Exercise inputs:
____________________

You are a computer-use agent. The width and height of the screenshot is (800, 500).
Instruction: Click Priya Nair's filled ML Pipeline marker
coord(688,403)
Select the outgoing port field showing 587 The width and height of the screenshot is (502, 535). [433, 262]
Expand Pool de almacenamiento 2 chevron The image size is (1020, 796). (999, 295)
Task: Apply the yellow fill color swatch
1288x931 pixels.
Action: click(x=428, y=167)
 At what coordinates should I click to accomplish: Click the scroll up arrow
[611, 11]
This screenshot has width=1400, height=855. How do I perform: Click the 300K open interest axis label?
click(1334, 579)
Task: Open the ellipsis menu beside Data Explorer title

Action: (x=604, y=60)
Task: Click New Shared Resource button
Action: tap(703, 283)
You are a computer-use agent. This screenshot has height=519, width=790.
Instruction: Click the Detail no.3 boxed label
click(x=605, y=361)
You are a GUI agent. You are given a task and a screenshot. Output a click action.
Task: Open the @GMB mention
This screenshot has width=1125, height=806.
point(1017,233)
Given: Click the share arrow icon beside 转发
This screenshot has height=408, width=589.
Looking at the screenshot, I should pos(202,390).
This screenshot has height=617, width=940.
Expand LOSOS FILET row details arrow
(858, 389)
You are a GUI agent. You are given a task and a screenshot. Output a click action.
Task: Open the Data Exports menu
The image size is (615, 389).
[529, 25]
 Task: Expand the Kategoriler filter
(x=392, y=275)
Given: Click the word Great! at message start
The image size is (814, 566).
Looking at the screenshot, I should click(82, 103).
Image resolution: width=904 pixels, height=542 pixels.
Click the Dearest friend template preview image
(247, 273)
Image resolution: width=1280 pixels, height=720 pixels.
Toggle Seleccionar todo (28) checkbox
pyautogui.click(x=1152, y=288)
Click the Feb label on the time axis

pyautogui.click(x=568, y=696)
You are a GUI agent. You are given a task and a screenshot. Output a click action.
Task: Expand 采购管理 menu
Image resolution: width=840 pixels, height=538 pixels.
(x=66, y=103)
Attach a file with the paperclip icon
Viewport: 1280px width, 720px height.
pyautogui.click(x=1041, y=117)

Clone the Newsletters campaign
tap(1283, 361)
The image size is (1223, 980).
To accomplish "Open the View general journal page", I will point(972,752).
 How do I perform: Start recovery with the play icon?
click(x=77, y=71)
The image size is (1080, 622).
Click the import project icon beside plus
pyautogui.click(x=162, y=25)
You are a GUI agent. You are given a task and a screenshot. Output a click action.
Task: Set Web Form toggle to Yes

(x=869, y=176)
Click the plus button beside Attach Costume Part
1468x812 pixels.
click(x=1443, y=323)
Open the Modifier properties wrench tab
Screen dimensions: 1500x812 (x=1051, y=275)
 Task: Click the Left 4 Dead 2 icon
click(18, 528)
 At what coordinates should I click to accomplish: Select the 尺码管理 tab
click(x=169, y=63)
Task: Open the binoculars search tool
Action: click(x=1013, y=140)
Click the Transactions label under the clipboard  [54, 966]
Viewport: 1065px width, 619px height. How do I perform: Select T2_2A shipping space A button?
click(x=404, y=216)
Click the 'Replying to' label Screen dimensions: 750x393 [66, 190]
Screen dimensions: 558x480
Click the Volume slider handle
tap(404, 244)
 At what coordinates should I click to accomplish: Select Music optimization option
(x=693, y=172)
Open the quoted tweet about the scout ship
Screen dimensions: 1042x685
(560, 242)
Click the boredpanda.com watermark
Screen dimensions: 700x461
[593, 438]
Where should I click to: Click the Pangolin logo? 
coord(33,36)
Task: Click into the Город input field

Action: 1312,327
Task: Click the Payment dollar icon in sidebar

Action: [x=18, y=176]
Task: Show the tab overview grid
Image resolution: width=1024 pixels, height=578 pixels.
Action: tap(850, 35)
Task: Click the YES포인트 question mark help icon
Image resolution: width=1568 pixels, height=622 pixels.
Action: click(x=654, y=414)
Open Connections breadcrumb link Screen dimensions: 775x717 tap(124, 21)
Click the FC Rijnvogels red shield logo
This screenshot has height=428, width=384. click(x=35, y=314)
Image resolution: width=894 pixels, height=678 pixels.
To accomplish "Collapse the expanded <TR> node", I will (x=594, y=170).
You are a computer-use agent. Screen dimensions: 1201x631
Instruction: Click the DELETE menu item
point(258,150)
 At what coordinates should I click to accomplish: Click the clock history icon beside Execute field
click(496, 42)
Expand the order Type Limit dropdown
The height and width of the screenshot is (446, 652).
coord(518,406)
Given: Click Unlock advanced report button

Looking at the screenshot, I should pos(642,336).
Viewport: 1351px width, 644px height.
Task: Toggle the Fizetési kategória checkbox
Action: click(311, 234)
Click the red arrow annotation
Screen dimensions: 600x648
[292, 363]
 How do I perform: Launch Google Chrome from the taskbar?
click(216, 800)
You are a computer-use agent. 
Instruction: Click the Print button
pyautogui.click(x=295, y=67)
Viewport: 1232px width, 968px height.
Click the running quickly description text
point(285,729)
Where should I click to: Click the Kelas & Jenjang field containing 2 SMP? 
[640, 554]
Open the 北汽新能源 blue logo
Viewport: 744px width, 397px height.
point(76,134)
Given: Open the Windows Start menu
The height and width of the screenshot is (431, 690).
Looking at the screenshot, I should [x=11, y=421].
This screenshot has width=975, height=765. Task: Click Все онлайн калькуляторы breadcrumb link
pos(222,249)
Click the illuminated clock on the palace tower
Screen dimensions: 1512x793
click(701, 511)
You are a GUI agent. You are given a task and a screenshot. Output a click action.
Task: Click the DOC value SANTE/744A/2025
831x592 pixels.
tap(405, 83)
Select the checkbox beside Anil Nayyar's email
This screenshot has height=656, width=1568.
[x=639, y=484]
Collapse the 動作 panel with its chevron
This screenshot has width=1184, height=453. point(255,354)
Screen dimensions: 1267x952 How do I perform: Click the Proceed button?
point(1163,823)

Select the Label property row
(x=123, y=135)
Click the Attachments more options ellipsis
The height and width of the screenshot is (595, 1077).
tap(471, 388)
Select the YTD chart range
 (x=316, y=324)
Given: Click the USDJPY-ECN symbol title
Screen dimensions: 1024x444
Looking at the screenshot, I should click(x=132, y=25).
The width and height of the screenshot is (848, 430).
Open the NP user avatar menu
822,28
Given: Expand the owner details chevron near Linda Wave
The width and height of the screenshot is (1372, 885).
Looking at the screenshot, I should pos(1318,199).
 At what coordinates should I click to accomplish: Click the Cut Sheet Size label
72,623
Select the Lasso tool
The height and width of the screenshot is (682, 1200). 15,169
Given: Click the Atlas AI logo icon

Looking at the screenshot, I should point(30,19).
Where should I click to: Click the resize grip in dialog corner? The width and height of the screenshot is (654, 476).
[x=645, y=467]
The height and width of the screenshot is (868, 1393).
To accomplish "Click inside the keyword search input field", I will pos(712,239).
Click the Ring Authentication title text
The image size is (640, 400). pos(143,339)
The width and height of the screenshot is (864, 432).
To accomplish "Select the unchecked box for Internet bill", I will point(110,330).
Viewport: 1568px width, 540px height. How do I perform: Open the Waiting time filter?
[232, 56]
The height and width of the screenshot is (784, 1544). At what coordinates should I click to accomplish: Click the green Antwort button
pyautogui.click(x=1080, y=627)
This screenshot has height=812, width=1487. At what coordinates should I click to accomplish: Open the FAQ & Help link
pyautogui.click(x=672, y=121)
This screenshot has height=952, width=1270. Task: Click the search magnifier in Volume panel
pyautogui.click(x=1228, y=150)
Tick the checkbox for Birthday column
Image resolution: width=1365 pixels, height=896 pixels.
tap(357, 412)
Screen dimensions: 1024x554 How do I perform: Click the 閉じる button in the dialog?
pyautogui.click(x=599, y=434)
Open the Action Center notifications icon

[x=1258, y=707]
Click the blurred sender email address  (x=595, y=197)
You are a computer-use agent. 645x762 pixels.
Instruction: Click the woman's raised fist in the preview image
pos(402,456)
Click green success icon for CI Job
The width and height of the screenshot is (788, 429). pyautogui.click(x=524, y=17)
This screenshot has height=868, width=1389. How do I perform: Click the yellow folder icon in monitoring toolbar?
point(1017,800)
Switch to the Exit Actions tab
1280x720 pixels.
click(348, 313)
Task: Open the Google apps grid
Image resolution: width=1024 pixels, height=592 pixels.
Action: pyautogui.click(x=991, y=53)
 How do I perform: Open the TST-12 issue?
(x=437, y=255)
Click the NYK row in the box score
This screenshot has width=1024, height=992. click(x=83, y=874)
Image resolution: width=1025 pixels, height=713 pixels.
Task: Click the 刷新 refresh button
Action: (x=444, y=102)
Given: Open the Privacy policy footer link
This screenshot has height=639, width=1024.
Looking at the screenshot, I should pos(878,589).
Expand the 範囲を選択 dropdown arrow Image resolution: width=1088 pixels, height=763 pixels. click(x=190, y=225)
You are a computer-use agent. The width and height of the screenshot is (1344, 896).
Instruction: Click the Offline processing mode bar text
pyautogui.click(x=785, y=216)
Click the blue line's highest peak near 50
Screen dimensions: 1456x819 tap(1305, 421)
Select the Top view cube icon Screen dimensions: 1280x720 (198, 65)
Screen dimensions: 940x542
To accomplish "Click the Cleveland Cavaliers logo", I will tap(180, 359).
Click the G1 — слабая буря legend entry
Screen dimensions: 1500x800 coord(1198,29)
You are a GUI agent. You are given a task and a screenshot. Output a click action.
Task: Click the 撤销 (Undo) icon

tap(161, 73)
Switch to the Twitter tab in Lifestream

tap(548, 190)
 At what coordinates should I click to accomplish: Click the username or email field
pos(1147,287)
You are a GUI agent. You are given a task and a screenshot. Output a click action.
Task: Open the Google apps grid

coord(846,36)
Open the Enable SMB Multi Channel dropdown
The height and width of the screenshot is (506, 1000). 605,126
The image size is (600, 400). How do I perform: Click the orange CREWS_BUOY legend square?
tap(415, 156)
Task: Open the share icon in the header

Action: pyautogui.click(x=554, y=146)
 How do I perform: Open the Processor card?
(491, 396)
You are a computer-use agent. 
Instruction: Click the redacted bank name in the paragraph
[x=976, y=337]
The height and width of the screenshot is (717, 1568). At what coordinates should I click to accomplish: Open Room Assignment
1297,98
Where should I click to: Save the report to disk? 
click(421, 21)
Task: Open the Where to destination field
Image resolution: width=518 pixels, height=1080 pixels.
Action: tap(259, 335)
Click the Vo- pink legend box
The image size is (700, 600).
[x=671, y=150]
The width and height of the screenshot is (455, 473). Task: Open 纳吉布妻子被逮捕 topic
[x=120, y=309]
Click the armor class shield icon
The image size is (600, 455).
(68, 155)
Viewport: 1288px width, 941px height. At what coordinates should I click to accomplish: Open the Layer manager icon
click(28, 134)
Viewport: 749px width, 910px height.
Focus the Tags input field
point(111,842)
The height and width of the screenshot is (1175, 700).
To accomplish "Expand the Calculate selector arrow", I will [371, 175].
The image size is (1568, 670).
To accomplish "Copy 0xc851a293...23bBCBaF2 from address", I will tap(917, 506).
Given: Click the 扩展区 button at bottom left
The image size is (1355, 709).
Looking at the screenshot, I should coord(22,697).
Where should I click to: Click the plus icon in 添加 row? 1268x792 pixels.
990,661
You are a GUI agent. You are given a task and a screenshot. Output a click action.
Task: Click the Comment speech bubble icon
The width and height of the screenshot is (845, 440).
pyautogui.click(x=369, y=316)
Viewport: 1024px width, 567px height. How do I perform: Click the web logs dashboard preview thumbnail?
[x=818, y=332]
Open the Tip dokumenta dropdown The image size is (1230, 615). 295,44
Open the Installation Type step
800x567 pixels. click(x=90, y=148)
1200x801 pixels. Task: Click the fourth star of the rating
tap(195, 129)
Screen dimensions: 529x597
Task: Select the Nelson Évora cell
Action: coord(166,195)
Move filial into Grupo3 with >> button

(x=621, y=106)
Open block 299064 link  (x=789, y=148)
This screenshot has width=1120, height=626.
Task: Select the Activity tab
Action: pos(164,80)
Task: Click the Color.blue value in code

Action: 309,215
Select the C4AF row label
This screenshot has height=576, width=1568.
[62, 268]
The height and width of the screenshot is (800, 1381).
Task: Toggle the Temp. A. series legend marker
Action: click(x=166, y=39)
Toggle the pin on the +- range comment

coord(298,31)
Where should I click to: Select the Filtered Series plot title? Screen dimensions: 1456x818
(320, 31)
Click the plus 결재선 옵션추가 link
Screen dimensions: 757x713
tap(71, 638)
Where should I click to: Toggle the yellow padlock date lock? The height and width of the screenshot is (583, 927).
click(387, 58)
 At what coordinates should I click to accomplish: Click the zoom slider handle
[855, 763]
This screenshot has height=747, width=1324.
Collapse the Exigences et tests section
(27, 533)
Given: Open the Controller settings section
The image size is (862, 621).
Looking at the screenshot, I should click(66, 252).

____________________

Provide only the count of lines in the material above that hold the word "address".

2